September 19, 2019

School of Language – 45 – Memphis

FourScore
By Kristi Kates | Aug. 17, 2019

You might have heard of School of Language — aka David Brewis — before; he’s best known for Field Music, his duo with his brother Peter. But Brewis teams up with some very, er … different album partners on this set, namely soul music and politics. These tracks pull no punches; it’s very clear which “side” Brewis is on, and he expresses his opinions in a Funkadelic/Gap Band-inspired way. The concept album theme wears thin fast, though, and the tracks are hit or miss. For every groovy number like “Nobody Knows,” there’s a too-off-beat tune like the weirdly choral “Lock Her Up.” * ½ 

Chocolate Watchband – This is My Voice – DW Records
Returning to the music scene after a long period of being away is always something of a risk.
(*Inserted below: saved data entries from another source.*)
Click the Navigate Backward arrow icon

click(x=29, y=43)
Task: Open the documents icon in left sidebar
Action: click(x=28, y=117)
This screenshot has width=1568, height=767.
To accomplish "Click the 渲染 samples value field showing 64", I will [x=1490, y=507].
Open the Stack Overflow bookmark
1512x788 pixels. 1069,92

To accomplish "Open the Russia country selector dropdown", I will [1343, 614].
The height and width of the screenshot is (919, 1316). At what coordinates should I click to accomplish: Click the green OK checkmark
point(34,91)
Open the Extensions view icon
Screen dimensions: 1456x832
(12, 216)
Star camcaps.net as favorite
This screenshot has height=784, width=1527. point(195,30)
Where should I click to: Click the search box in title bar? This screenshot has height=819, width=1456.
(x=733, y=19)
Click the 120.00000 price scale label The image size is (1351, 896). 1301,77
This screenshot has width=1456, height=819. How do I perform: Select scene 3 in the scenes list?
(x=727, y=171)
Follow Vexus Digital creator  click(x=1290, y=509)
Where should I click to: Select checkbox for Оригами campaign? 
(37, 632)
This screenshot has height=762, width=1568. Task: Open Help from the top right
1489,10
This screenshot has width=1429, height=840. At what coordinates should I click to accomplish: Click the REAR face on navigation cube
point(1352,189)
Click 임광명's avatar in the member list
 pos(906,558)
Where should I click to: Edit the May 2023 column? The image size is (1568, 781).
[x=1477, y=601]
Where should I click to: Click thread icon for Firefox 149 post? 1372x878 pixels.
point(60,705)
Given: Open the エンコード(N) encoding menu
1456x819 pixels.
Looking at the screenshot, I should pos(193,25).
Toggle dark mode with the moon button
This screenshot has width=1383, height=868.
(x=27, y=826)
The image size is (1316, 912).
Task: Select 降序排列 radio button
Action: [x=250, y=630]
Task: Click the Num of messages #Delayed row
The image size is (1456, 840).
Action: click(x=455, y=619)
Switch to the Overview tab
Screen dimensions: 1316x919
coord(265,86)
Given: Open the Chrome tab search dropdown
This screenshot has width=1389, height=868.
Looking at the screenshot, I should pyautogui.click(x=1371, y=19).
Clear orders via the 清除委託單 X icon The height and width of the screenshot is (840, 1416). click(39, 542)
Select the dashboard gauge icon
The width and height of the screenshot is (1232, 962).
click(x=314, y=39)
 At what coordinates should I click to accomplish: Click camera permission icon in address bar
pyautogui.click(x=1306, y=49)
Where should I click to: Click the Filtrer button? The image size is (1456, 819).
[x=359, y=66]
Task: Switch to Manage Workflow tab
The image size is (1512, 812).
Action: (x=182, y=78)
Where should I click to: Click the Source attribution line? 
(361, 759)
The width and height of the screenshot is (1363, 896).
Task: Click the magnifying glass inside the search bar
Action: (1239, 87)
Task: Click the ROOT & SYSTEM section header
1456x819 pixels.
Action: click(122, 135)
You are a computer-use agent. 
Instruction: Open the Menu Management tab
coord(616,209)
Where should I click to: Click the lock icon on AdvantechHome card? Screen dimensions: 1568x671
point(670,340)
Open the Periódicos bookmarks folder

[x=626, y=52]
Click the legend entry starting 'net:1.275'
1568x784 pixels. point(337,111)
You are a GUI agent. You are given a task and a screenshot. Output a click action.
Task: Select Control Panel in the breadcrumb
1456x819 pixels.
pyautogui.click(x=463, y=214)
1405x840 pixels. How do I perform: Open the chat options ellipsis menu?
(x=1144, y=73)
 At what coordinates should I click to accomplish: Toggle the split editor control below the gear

Will the band resurface revitalized, with more to say — or should they have taken their act on a nostalgia tour? For CW, it’s a little of both. Live, these punkers still push forth much of the same energy they had in their early days. Their album, on the other hand, well … it has its occasional moments of recapturing their distinctive sound (see: “Talk Talk,” “Secret Rendevous”), but there’s not a lot of forward movement. **

Datach’i – Bones – Timesig 
Working on his own custom modular system for this pensive yet candid assortment of both ambient and rhythmic electronica works, Datach’I — aka Los Angeles electronica whiz Joseph Fraioli — presents an intensely personal, enveloping, and innovative roster of tracks two decades after he started in the music industry. The music is clearly affected by the personal challenges and loss he’s endured. Here, you’ll find the spacious tones and burbles of “Rhys” and the painterly “Autuminal” next to more noisy numbers like “Drone Maze,” pulsating with perfectly alternating fits and retreats. ***

The Anderson Council – Worlds Collide – JEM
If you like bands like The Posies, Teenage Fanclub, or Superchunk, chances are you’ll like TAC, which hails from the same school of retro-alternative power pop. The four-piece outfit has a unique way of cranking through its tracks, which, even on faster-paced numbers, still highlight the band’s detailed and eclectic lyrics. Especially worth a listen: songs like “Amazing,” with its references to playground days; the quirky “Mrs. Kirkby’s Refrigerator” (which seems to be an audio sequel to the band’s earlier single, “Pinkerton’s Assorted Colors”); and the twisty-turny pacing and word rhythms of “When I Fall.”